>>>>>

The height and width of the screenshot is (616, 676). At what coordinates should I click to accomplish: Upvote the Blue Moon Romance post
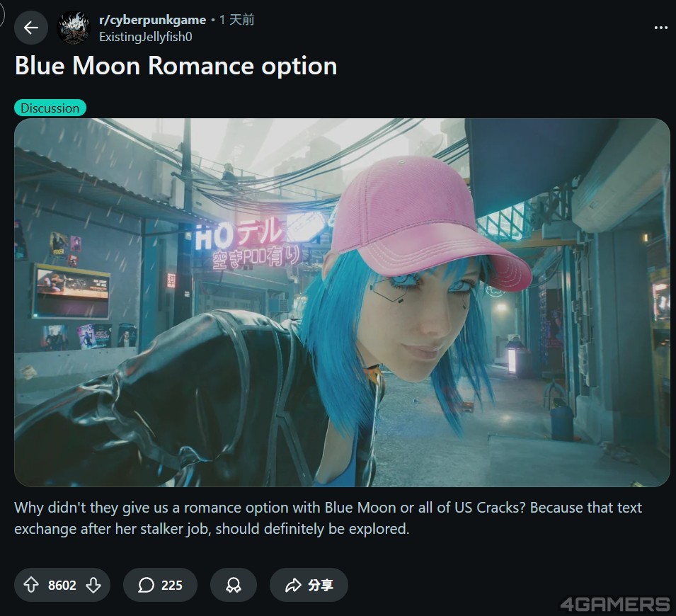[x=31, y=585]
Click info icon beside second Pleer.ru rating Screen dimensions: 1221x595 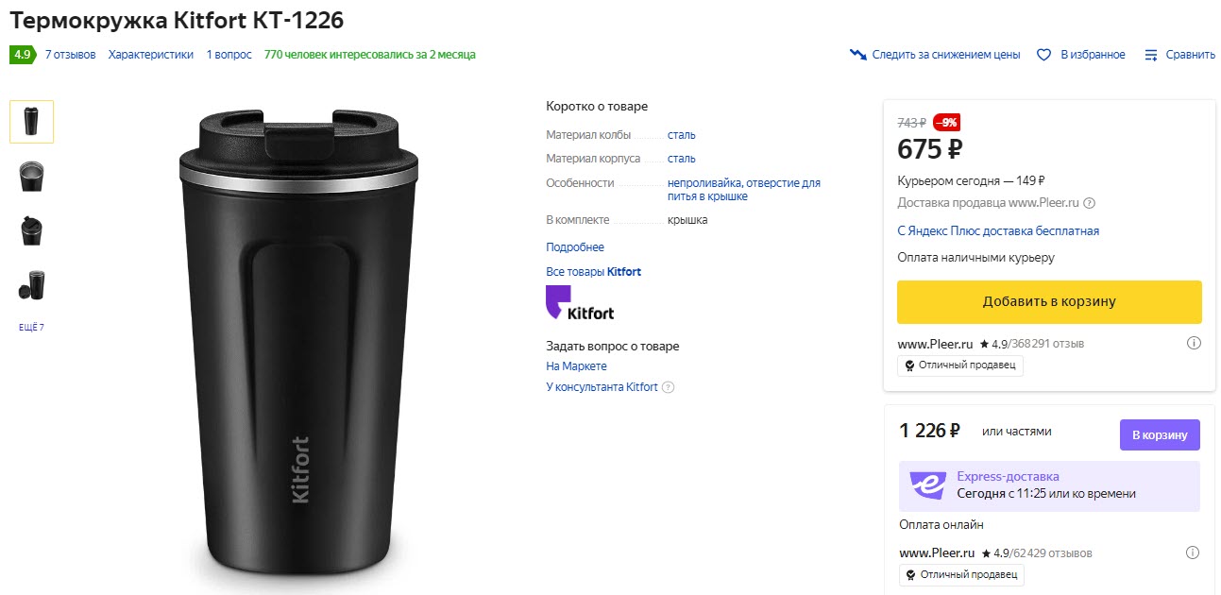point(1193,553)
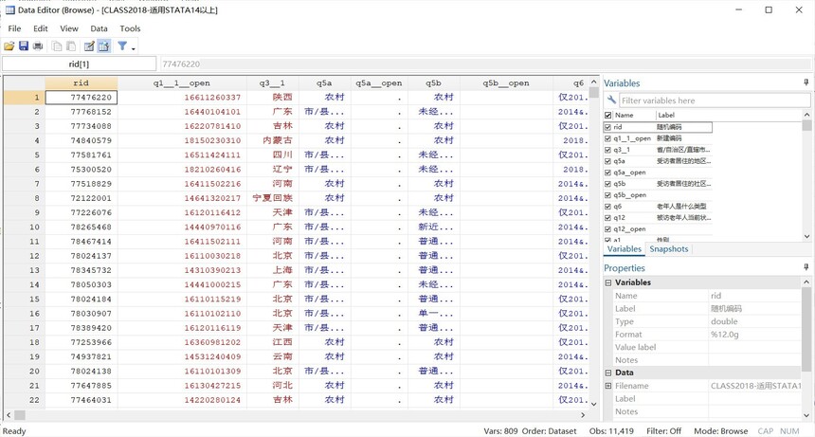Click the Filter observations funnel icon

pos(122,46)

<<<<<

■ **YOUR GOAL**:
Reproduce the records from the beginning through the line containing "[x=31, y=585]", inclusive, with the requests, and add 133 to each coordinate in the answers. Leave the pictures out.

■ **TASK RESULT**:
The height and width of the screenshot is (616, 676). At what coordinates should I click to accomplish: Upvote the Blue Moon Romance post
[x=164, y=718]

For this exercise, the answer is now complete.